Each entry below should be retyped exactly as given.

[Stored data]

* * * * * * * * *

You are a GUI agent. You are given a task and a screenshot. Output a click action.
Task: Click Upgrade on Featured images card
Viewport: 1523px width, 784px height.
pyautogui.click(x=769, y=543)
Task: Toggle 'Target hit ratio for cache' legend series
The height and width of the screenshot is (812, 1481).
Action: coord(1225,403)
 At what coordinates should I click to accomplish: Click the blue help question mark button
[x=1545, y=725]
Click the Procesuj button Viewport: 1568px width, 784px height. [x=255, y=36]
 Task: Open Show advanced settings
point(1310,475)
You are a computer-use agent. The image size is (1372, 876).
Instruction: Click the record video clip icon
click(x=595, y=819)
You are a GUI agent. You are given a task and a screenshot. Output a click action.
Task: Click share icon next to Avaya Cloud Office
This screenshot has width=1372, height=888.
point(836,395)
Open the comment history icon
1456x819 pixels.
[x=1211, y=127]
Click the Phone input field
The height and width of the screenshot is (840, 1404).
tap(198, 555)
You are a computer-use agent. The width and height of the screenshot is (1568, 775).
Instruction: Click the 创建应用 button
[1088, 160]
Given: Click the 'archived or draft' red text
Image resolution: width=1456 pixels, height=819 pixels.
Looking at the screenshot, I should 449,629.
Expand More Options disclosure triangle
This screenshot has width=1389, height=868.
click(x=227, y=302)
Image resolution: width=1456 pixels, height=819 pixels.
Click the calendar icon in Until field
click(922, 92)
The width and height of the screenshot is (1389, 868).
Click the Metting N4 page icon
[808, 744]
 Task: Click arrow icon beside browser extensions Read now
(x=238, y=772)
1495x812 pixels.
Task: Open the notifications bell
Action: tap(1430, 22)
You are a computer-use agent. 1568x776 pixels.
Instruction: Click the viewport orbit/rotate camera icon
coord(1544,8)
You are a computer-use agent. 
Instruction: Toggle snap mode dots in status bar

* * * * * * * * *

• Output for this exercise:
You are a GUI agent. You are given a task and a screenshot. Output a click action.
Task: Click Upgrade on Featured images card
Viewport: 1523px width, 784px height.
pyautogui.click(x=769, y=543)
Task: Toggle 'Target hit ratio for cache' legend series
The height and width of the screenshot is (812, 1481).
Action: coord(1225,403)
 At what coordinates should I click to accomplish: Click the blue help question mark button
[x=1545, y=725]
Click the Procesuj button Viewport: 1568px width, 784px height. [x=255, y=36]
 Task: Open Show advanced settings
point(1310,475)
You are a computer-use agent. The image size is (1372, 876).
Instruction: Click the record video clip icon
click(x=595, y=819)
You are a GUI agent. You are given a task and a screenshot. Output a click action.
Task: Click share icon next to Avaya Cloud Office
This screenshot has width=1372, height=888.
point(836,395)
Open the comment history icon
1456x819 pixels.
[x=1211, y=127]
Click the Phone input field
The height and width of the screenshot is (840, 1404).
tap(198, 555)
You are a computer-use agent. The width and height of the screenshot is (1568, 775).
Instruction: Click the 创建应用 button
[1088, 160]
Given: Click the 'archived or draft' red text
Image resolution: width=1456 pixels, height=819 pixels.
Looking at the screenshot, I should 449,629.
Expand More Options disclosure triangle
This screenshot has width=1389, height=868.
click(x=227, y=302)
Image resolution: width=1456 pixels, height=819 pixels.
Click the calendar icon in Until field
click(922, 92)
The width and height of the screenshot is (1389, 868).
Click the Metting N4 page icon
[808, 744]
 Task: Click arrow icon beside browser extensions Read now
(x=238, y=772)
1495x812 pixels.
Task: Open the notifications bell
Action: tap(1430, 22)
You are a computer-use agent. 1568x776 pixels.
Instruction: Click the viewport orbit/rotate camera icon
coord(1544,8)
You are a computer-use agent. 
Instruction: Toggle snap mode dots in status bar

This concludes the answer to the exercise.